Nothing


               My brain is not a brain that slows down very often.  It is constantly running with one topic or another.  Always thinking, I have a tendency to combine sentences when I speak because I am trying to get both thoughts out at the same time.  This usually leads to people looking at me as though I am not too bright in the head.  That is not a look I like to see.  I know what I am saying.  It just comes out a bit jumbled because of everything else going on.  This has nothing to do with intelligence.
                Lately, in order to give my overactive brain a rest, I have taken to doing nothing.  I do not mean I just stare at the wall or lie on the couch and have my eyes glaze over watching the TV.  Instead I give myself time to just be.  Sometimes I read or do a puzzle.  Often I lay with my eyes closed and try to clear my mind of all thoughts.  No matter which direction I choose, I make sure to concentrate on one thing instead of several as I usually do.  I enjoy what I am working on, or not working on, without planning or fretting about the next thing in line.  All the stress and negativity gets removed for awhile and I am able to breathe.
                I did this a lot at a quilt retreat I went to recently.  This may sound strange coming from a quilt designer and maker, but my attention span for sewing is about one hour.  I am not making this up.  Sewing is not something I particularly like to do (what I love is design) and I get quite restless in a very short amount of time.  At the retreat I was able to go longer than an hour, but I could tell when I got to that mark because I became antsy.  It is as though my body knows the 60 minutes are up.  After I stopped sewing I could have easily walked out of the room, but I did not.  Instead I took the time to do nothing.  I watched the other sewers but did not watch them all at the same time.  The sounds of chatter and sewing machines I let float around me as I remained calm and not stressed.  I did not feel rushed or as though I should be doing something because I let everything go.  My decision to do nothing for a little while was very freeing.

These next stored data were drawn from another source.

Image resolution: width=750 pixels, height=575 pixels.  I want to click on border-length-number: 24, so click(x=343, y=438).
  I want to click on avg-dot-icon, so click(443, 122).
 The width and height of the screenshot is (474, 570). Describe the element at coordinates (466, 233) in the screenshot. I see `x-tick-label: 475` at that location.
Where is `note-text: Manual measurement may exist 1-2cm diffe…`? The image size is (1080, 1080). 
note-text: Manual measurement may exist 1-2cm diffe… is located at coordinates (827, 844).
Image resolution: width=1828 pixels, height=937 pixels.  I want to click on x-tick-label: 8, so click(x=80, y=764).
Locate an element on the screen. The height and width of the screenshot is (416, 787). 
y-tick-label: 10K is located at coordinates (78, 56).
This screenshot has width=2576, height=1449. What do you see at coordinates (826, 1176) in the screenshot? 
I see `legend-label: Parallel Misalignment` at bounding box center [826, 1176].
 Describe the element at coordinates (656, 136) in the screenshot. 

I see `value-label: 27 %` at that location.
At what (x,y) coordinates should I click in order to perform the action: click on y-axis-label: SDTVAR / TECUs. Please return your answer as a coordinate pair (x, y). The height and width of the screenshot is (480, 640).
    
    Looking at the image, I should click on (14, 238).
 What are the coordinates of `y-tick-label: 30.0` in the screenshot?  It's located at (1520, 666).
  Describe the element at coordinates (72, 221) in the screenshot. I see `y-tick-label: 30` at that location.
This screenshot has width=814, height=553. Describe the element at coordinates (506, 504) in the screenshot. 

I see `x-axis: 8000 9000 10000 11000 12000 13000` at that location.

                There are people who are able to just be and do nothing all day, every day.  I do not mean they literally do nothing, but they somehow are able to enjoy every moment and not stress about things.  They can take time for themselves without their brains running all over the place.  I am not one of those people by far.  The fact that I have been able to clear my mind lately, even for short amounts of time, is a huge accomplishment for me.  I have also found that these nothing moments help my work.  When I come back from them, I am raring to go.  I think of new thoughts, plans, and ideas which I am eager to put into practice.  With all that I have going on, a nothing moment is sometimes the best thing I can give myself during the day.